(PROVIDED DATA begins)
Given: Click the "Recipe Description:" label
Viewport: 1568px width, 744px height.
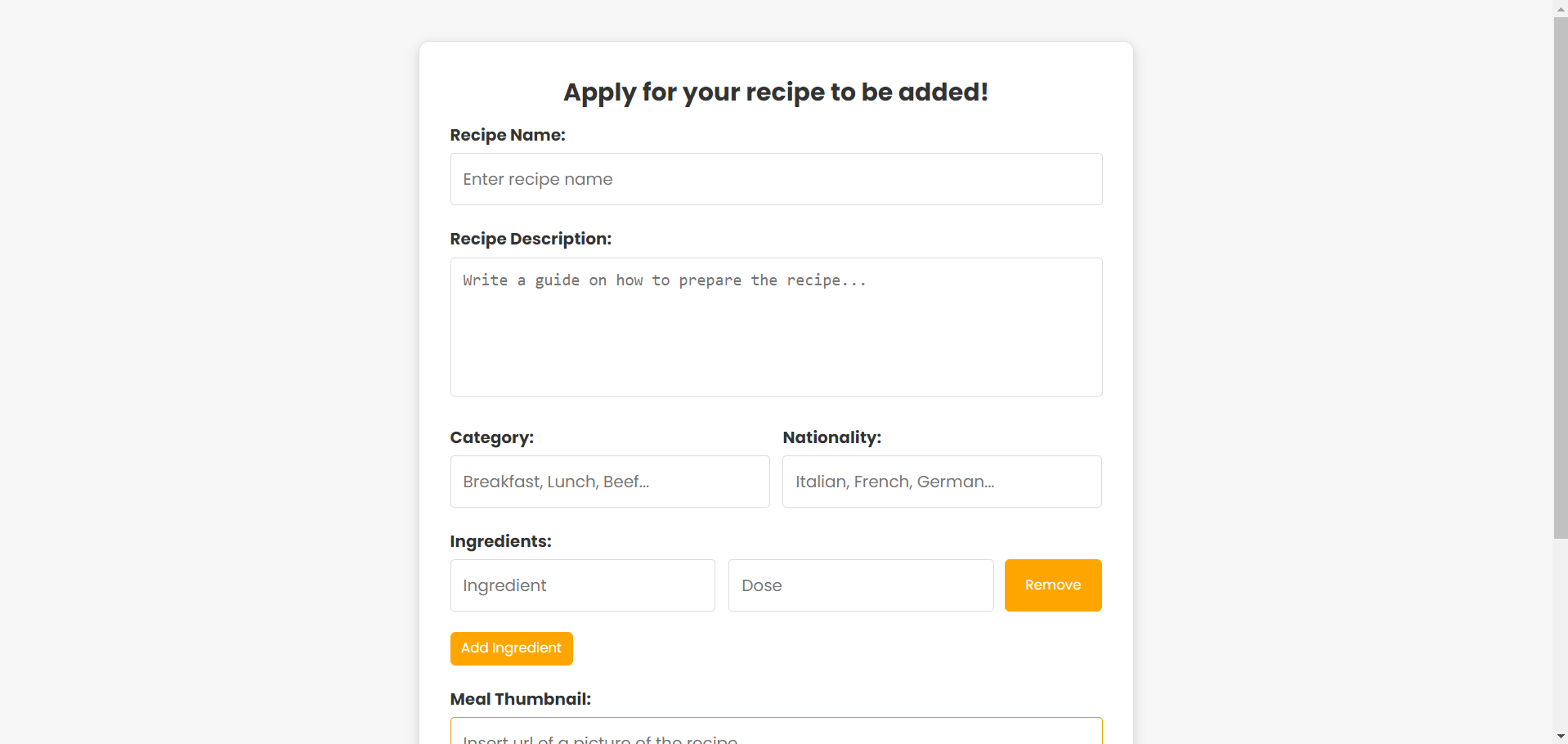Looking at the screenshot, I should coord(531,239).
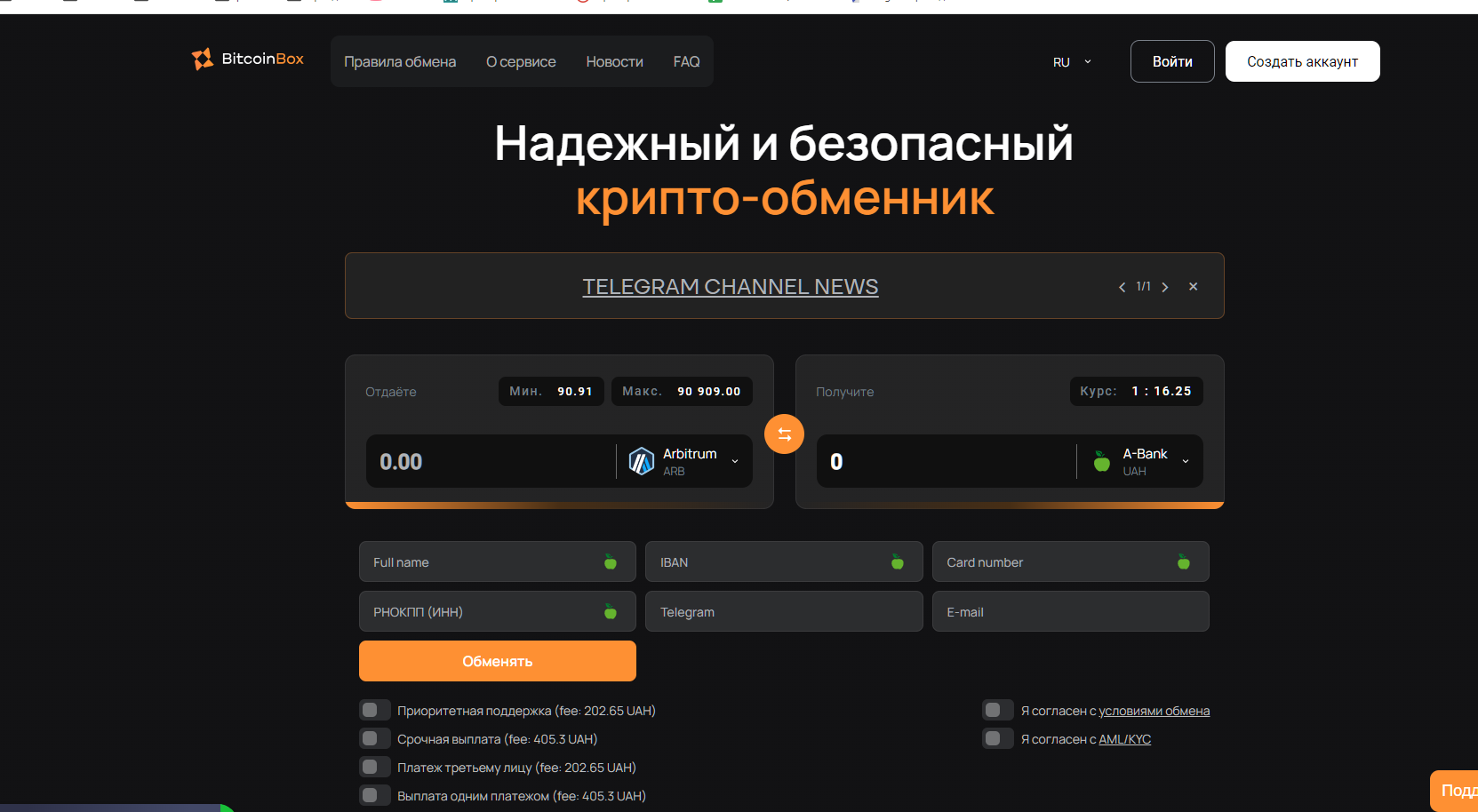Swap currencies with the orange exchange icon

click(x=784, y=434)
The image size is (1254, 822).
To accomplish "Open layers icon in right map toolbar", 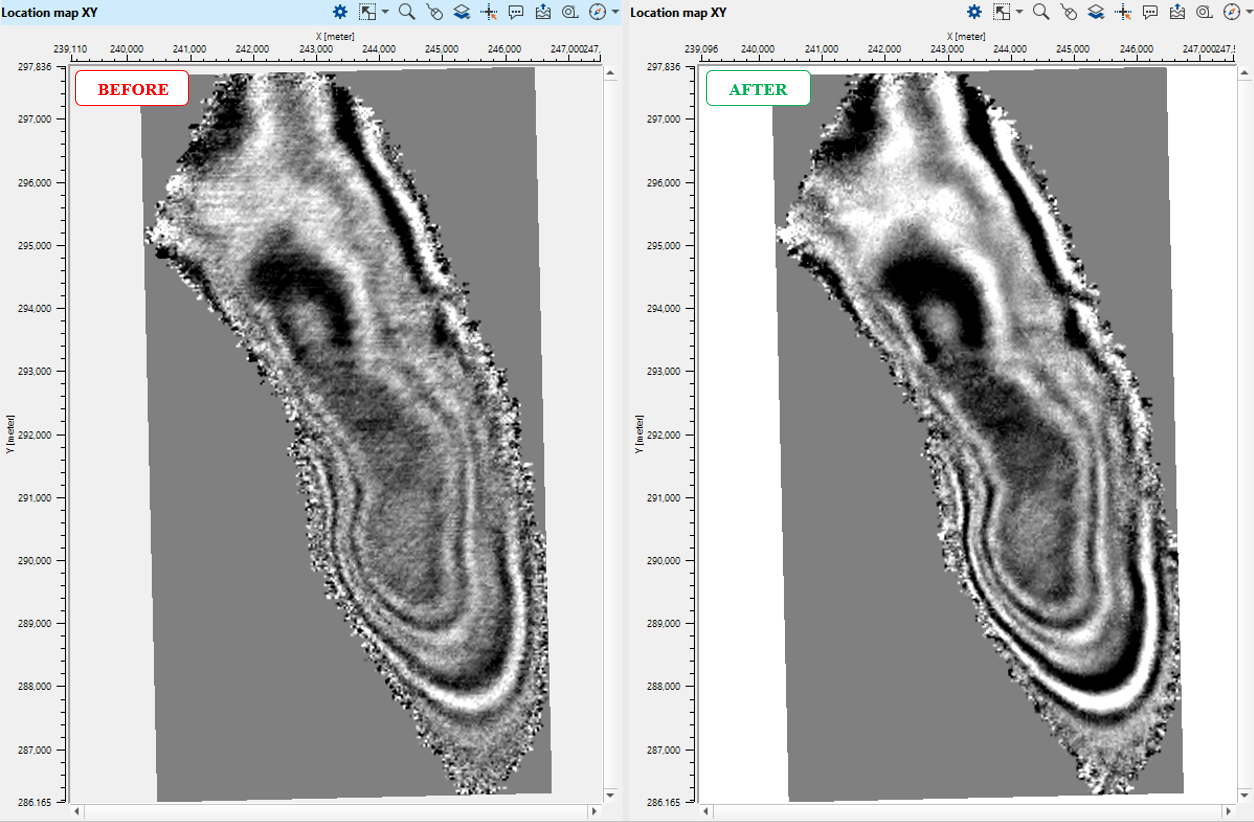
(PROVIDED DATA ends)
▶ **WHAT TO WORK ON**
Pictures are to be left out; the answer must otherwise be exactly the lines from the one with "The image size is (1254, 822)." through the final line of the entries above, both included.

▶ **EXPECTED ANSWER**
The image size is (1254, 822).
To accomplish "Open layers icon in right map toolbar", 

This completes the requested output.